━━━━━ ENTRIES SHOWN

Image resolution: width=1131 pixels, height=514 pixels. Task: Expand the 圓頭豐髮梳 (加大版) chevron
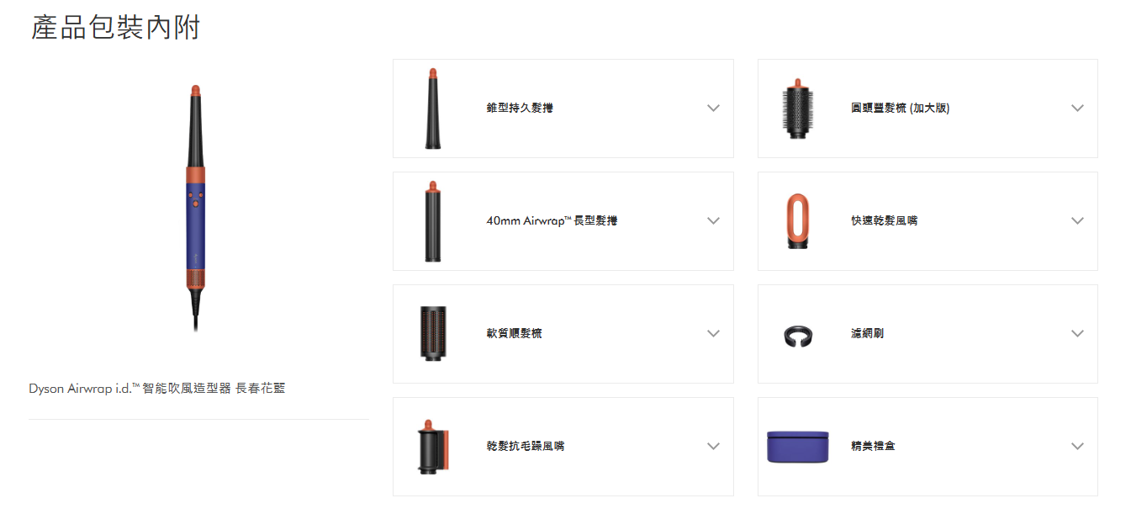(1078, 109)
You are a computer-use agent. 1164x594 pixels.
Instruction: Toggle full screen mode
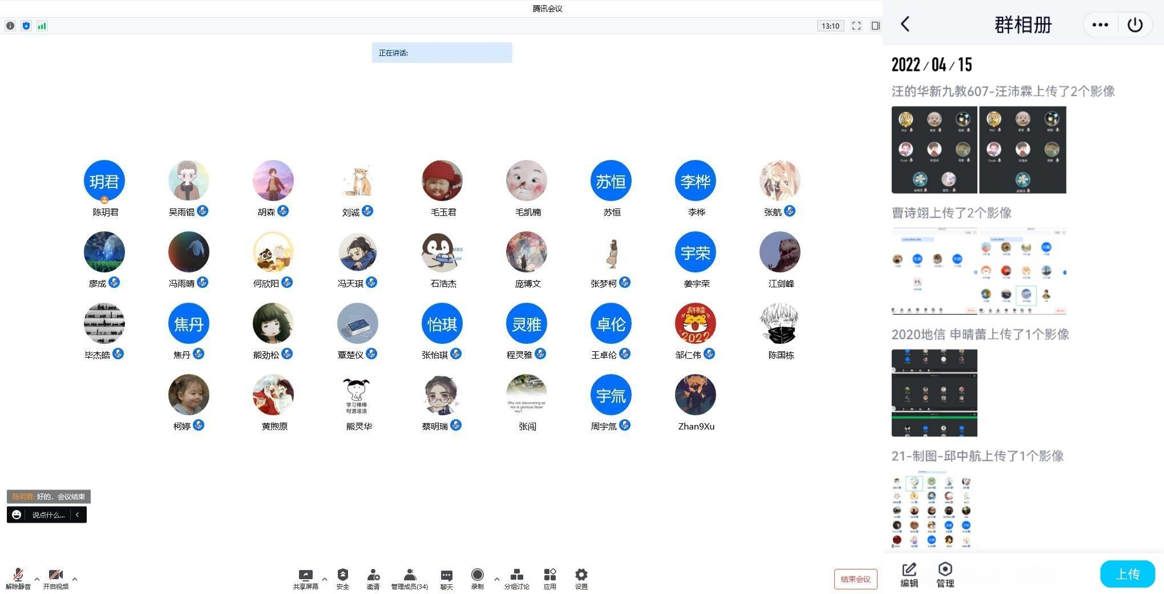(x=856, y=26)
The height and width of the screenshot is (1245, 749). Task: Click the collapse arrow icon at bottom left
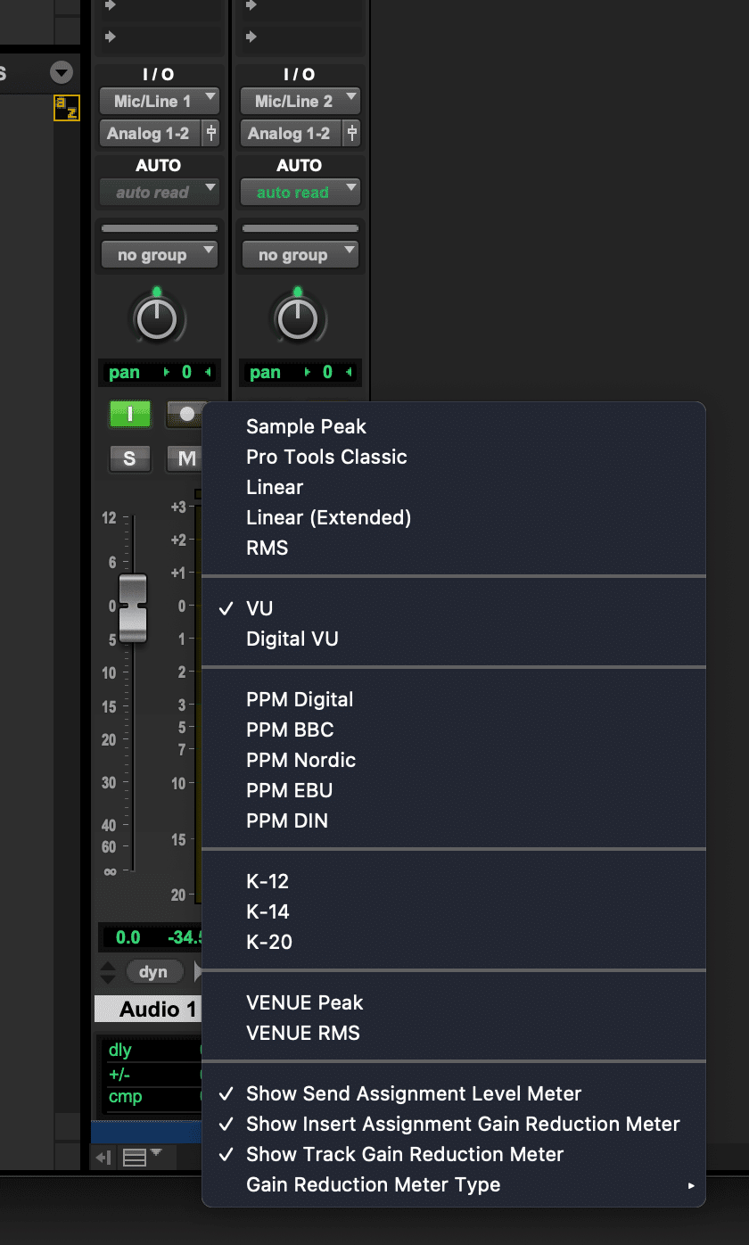pyautogui.click(x=103, y=1158)
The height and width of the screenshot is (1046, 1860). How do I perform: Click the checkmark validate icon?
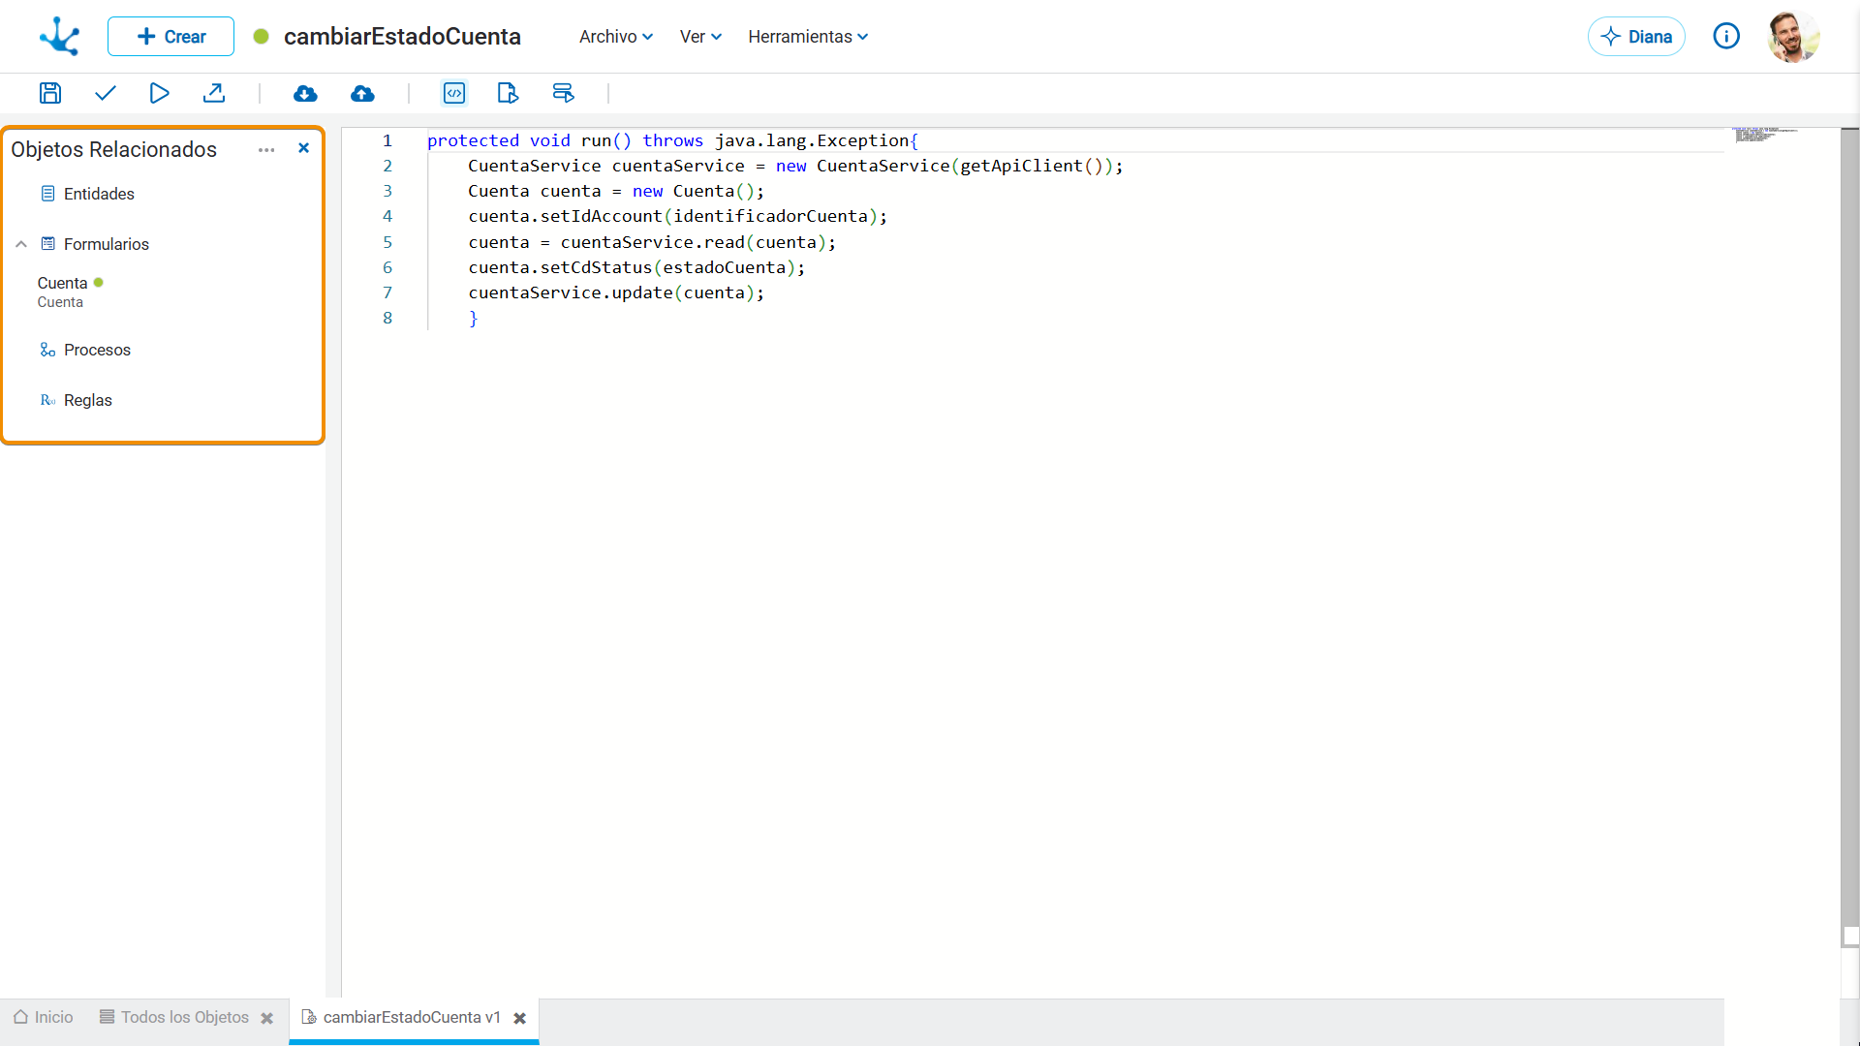[x=106, y=93]
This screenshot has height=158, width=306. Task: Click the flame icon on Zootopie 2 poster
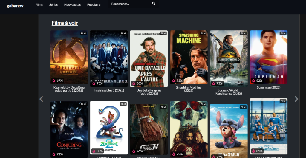pyautogui.click(x=94, y=151)
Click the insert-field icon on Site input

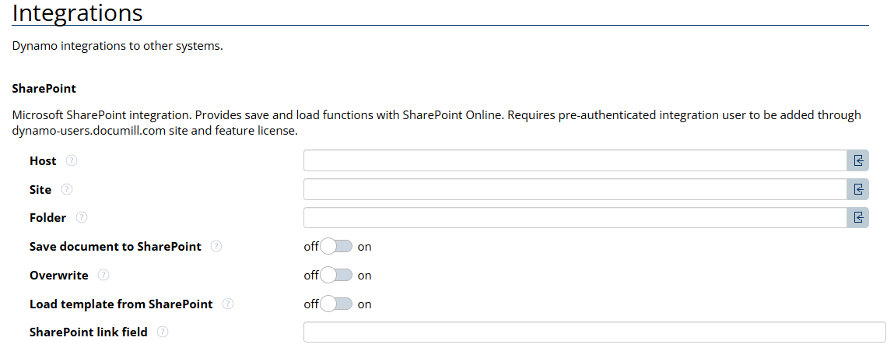pos(858,190)
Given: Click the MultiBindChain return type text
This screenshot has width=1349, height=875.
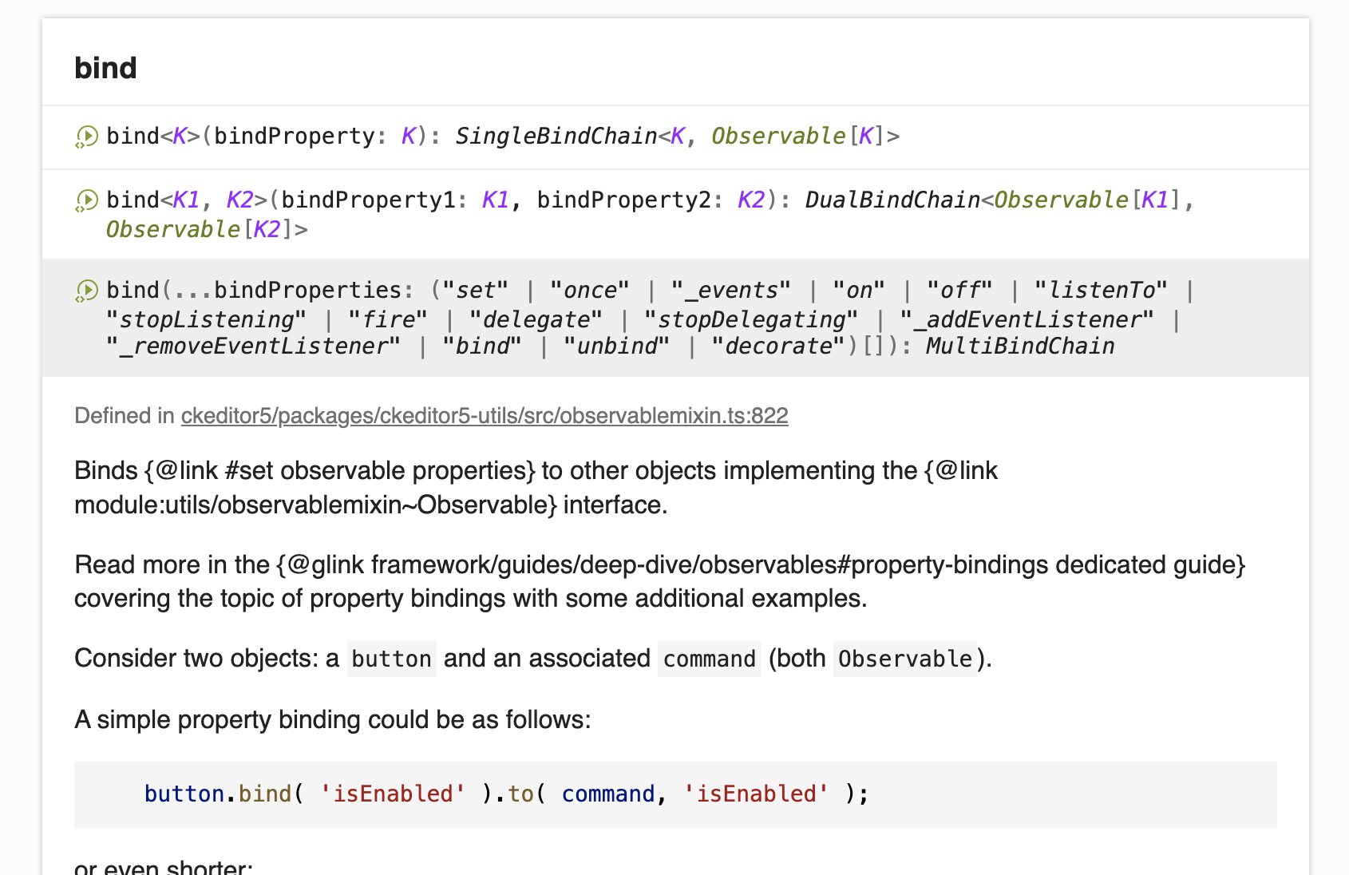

━━━━━━━━━━

Gather each line above that contains the word "pixels" and copy every one of them in full.

■ **FULL OUTPUT**:
Image resolution: width=1131 pixels, height=514 pixels. Task: Expand the 圓頭豐髮梳 (加大版) chevron
You are a computer-use agent. 1164x594 pixels.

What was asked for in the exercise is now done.